** start of ENTRIES **

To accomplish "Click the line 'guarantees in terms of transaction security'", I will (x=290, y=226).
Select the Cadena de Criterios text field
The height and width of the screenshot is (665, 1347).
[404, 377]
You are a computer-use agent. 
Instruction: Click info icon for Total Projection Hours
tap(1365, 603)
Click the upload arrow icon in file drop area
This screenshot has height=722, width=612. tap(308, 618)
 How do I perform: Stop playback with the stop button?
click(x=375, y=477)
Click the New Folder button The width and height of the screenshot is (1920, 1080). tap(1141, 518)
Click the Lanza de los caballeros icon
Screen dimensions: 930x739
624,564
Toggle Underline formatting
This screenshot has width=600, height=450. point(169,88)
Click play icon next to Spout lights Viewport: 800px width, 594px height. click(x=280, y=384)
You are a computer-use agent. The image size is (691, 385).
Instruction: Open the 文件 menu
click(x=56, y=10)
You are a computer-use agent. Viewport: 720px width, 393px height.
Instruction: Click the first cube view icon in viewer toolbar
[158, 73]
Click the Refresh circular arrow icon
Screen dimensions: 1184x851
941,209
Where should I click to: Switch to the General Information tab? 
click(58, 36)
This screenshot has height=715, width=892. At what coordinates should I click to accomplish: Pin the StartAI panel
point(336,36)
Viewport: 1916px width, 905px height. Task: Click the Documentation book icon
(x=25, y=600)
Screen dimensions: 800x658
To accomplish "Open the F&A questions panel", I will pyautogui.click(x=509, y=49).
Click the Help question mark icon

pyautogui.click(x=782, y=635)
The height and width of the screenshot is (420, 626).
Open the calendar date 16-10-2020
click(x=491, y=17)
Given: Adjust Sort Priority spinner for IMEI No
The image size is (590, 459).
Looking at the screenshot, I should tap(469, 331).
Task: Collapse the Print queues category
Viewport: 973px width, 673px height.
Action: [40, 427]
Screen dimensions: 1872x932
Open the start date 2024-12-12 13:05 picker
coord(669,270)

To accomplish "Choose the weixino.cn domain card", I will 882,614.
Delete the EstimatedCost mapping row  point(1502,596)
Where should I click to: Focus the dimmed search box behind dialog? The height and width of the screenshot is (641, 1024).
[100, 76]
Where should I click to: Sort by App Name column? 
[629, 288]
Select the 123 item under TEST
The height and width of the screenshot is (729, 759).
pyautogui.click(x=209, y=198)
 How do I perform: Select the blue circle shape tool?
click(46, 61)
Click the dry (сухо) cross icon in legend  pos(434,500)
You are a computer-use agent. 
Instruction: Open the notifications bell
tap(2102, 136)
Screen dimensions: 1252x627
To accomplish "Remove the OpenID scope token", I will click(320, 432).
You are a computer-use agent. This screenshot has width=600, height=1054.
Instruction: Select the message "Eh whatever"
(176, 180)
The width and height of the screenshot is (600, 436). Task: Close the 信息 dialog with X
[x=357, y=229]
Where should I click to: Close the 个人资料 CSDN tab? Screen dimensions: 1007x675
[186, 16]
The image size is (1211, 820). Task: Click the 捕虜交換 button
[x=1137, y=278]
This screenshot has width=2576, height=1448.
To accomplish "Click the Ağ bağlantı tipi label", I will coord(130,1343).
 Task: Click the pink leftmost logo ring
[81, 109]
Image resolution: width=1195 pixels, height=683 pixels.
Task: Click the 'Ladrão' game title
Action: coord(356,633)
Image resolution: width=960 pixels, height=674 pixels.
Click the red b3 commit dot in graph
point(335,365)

** end of ENTRIES **

▶ OBJECTIVE
Format every line of the records as a JSON list of strings, with one string for each line and blank lines omitted.

▶ PROBLEM SOLUTION
[
  "To accomplish \"Click the line 'guarantees in terms of transaction security'\", I will (x=290, y=226).",
  "Select the Cadena de Criterios text field",
  "The height and width of the screenshot is (665, 1347).",
  "[404, 377]",
  "You are a computer-use agent. ",
  "Instruction: Click info icon for Total Projection Hours",
  "tap(1365, 603)",
  "Click the upload arrow icon in file drop area",
  "This screenshot has height=722, width=612. tap(308, 618)",
  " How do I perform: Stop playback with the stop button?",
  "click(x=375, y=477)",
  "Click the New Folder button The width and height of the screenshot is (1920, 1080). tap(1141, 518)",
  "Click the Lanza de los caballeros icon",
  "Screen dimensions: 930x739",
  "624,564",
  "Toggle Underline formatting",
  "This screenshot has width=600, height=450. point(169,88)",
  "Click play icon next to Spout lights Viewport: 800px width, 594px height. click(x=280, y=384)",
  "You are a computer-use agent. The image size is (691, 385).",
  "Instruction: Open the 文件 menu",
  "click(x=56, y=10)",
  "You are a computer-use agent. Viewport: 720px width, 393px height.",
  "Instruction: Click the first cube view icon in viewer toolbar",
  "[158, 73]",
  "Click the Refresh circular arrow icon",
  "Screen dimensions: 1184x851",
  "941,209",
  "Where should I click to: Switch to the General Information tab? ",
  "click(58, 36)",
  "This screenshot has height=715, width=892. At what coordinates should I click to accomplish: Pin the StartAI panel",
  "point(336,36)",
  "Viewport: 1916px width, 905px height. Task: Click the Documentation book icon",
  "(x=25, y=600)",
  "Screen dimensions: 800x658",
  "To accomplish \"Open the F&A questions panel\", I will pyautogui.click(x=509, y=49).",
  "Click the Help question mark icon",
  "pyautogui.click(x=782, y=635)",
  "The height and width of the screenshot is (420, 626).",
  "Open the calendar date 16-10-2020",
  "click(x=491, y=17)",
  "Given: Adjust Sort Priority spinner for IMEI No",
  "The image size is (590, 459).",
  "Looking at the screenshot, I should tap(469, 331).",
  "Task: Collapse the Print queues category",
  "Viewport: 973px width, 673px height.",
  "Action: [40, 427]",
  "Screen dimensions: 1872x932",
  "Open the start date 2024-12-12 13:05 picker",
  "coord(669,270)",
  "To accomplish \"Choose the weixino.cn domain card\", I will 882,614.",
  "Delete the EstimatedCost mapping row  point(1502,596)",
  "Where should I click to: Focus the dimmed search box behind dialog? The height and width of the screenshot is (641, 1024).",
  "[100, 76]",
  "Where should I click to: Sort by App Name column? ",
  "[629, 288]",
  "Select the 123 item under TEST",
  "The height and width of the screenshot is (729, 759).",
  "pyautogui.click(x=209, y=198)",
  " How do I perform: Select the blue circle shape tool?",
  "click(46, 61)",
  "Click the dry (сухо) cross icon in legend  pos(434,500)",
  "You are a computer-use agent. ",
  "Instruction: Open the notifications bell",
  "tap(2102, 136)",
  "Screen dimensions: 1252x627",
  "To accomplish \"Remove the OpenID scope token\", I will click(320, 432).",
  "You are a computer-use agent. This screenshot has width=600, height=1054.",
  "Instruction: Select the message \"Eh whatever\"",
  "(176, 180)",
  "The width and height of the screenshot is (600, 436). Task: Close the 信息 dialog with X",
  "[x=357, y=229]",
  "Where should I click to: Close the 个人资料 CSDN tab? Screen dimensions: 1007x675",
  "[186, 16]",
  "The image size is (1211, 820). Task: Click the 捕虜交換 button",
  "[x=1137, y=278]",
  "This screenshot has width=2576, height=1448.",
  "To accomplish \"Click the Ağ bağlantı tipi label\", I will coord(130,1343).",
  " Task: Click the pink leftmost logo ring",
  "[81, 109]",
  "Image resolution: width=1195 pixels, height=683 pixels.",
  "Task: Click the 'Ladrão' game title",
  "Action: coord(356,633)",
  "Image resolution: width=960 pixels, height=674 pixels.",
  "Click the red b3 commit dot in graph",
  "point(335,365)"
]